Nie pamiętam, kiedy pierwszy raz łowiłem ryby... Pewnie ponad 40 lat temu, z Tatą gdzieś pod Skorzęcinem. Chyba, że liczyć epizod, gdy w wieku kilku lat machając wędką Dziadka wbiłem mu haczyk w brodę. Raczej nie był zadowolony :D... Obecnie wyjazdy na ryby są coraz rzadsze... Czas by się może i znalazł... Ale polityka i składki w PZW to jest jakiś śmiech na sali...
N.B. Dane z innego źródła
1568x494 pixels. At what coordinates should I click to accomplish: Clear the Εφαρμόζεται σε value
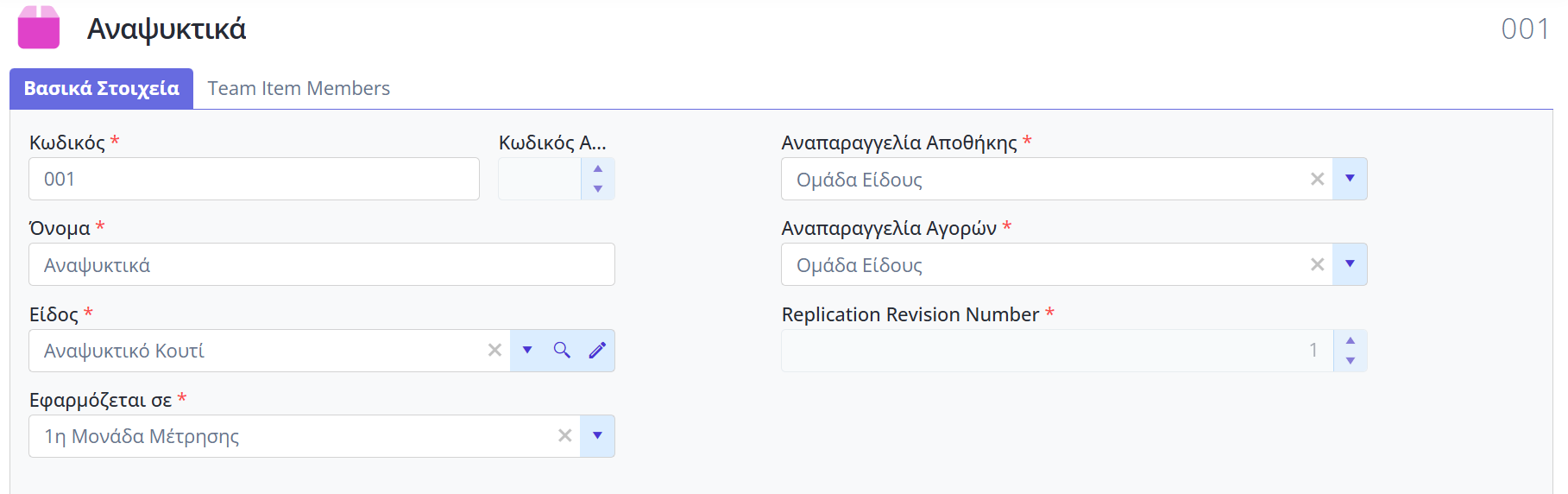point(564,436)
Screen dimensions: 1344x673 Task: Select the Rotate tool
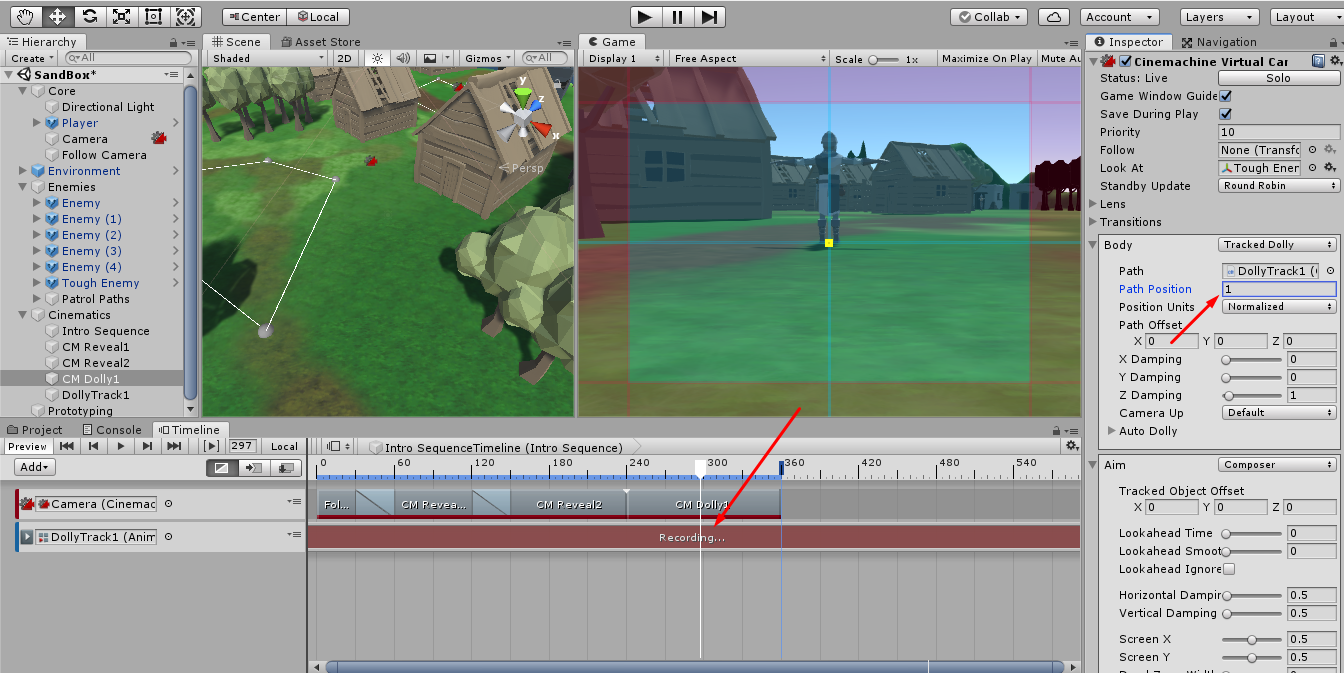tap(92, 16)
Ale nie o tym... Książka Dariusza Duszy to taki poradnik, nie-poradnik, gdzie przemyślenia o sprzęcie, łowiskach, przyrodzie, sąsiadach - wędkarzach przeplatane są przygodami z życia Autora i jego znajomych. Czyta się je bardzo ciekawie, sięgając do własnej pamięci i wyszukując podobne zdarzenia. Oczywiście, gdzieżby mi tam do umiejętności i ilości przygód Autora, ja człek spokojny, zawsze wolałem okupować jedno miejsce ze spławikiem niż latać po krzakach i tracić woblery czy gumy (ja z Poznania ;) ). Wszystko okraszone bardzo ładnymi, kolorowymi zdjęciami.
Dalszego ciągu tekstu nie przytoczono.